The set \(S_r(\boldsymbol{x}') = \left\{ \mathbf{u}: \|\mathbf{u} - \boldsymbol{x}'\| \le r \right\}\) is the \(m\)-dimensional Euclidean ball (a solid hypersphere) of radius \(r\) centred at \(\boldsymbol{x}'\). In particular, in \(\mathbb{R}^1\), \(S_r(\boldsymbol{x'})\) is the interval of length \(2r\) centred at \(\boldsymbol{x'}\), i.e., \([x_1'-r, x_1'+r]\). In \(\mathbb{R}^2\), \(S_r(\boldsymbol{x}')\) is the circle of radius \(r\) centred at \((x_1', x_2')\).

Here is an example dataset, consisting of some randomly generated points; compare Figure 8.3.

np.random.seed(777)
X = np.random.randn(25, 2)

Let’s inspect the local neighbourhood of the point \(\boldsymbol{x}'=(0,0)\) by computing the distances to each point in \(\mathbf{X}\).

x_test = np.array([0, 0])
import scipy.spatial.distance
D = scipy.spatial.distance.cdist(X, x_test.reshape(1, -1))

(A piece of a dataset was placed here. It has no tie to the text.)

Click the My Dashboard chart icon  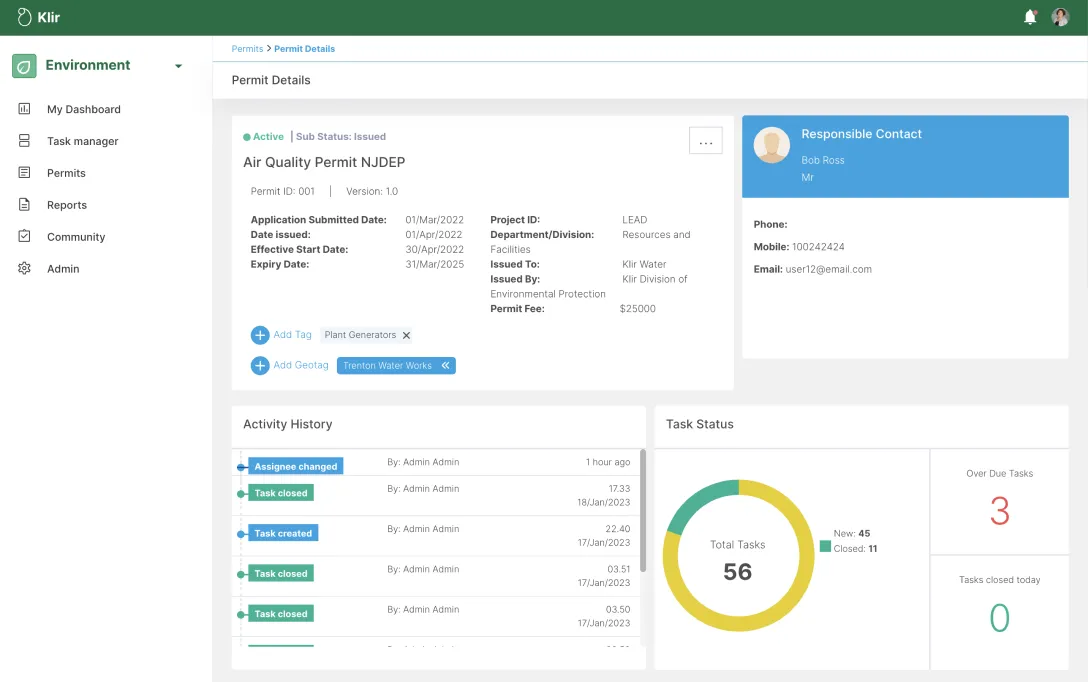tap(25, 109)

For instance, here are the indexes of the points in \(B_{0.75}(\boldsymbol{x}')\):

r = 0.75
B = np.flatnonzero(D <= r)
B
## array([ 1, 11, 14, 16, 24])

And here are the 11 nearest neighbours, \(N_{11}(\boldsymbol{x}')\):

k = 11
N = np.argsort(D.reshape(-1))[:k]
N
## array([14, 24, 16, 11,  1, 22,  7, 19,  0,  9, 15])

Note that to prepare Figure 8.3, we need to set the aspect ratio to 1:1 as otherwise the circle would look like an ellipse.

fig, ax = plt.subplots()
ax.add_patch(plt.Circle(x_test, r, color="red", alpha=0.1))
for i in range(k):
    plt.plot(
        [x_test[0], X[N[i], 0]],
        [x_test[1], X[N[i], 1]],
        "r:", alpha=0.4
    )
plt.plot(X[:, 0], X[:, 1], "bo", alpha=0.1)
for i in range(X.shape[0]):
    plt.text(X[i, 0], X[i, 1], str(i), va="center", ha="center")
plt.plot(x_test[0], x_test[1], "rX")
plt.text(x_test[0], x_test[1], "$\\mathbf{x}'$", va="center", ha="center")
plt.axis("equal")
plt.show()

Figure 8.3 Fixed-radius search.

8.4.5. Spatial search with multidimensional binary search trees (**)

For efficiency reasons, rather than computing all pairwise distances, it is better to rely on dedicated data structures, especially if we have a large number of neighbourhood-related queries. scipy implements a spatial search algorithm based on multidimensional binary search trees called \(K\)-d trees[4].

Note

(*) In \(K\)-d trees, the data space is partitioned into hyperrectangles along the axes of the Cartesian coordinate system (standard basis). Thanks to such a representation, all subareas too far from the query point can be pruned to speed up the search.

Let’s create a data structure for searching relative to the \(\mathbf{X}\) matrix.

import scipy.spatial
T = scipy.spatial.KDTree(X)

Assume we would like to make queries with regard to three pivot points:

X_test = np.array([
    [0,  0],
    [2,  2],
    [2, -2]
])

Here are the results for the fixed radius searches \((r=0.75)\):

T.query_ball_point(X_test, 0.75)
## array([list([1, 11, 14, 16, 24]), list([20]), list([])], dtype=object)

We see that the method is nicely vectorised. We made a query about three points at the same time. As a result, we received a list-like object storing three lists representing the indexes of interest. Note that in the case of the third point, there are no elements in \(\mathbf{X}\) within the requested range (circle), hence the empty index list.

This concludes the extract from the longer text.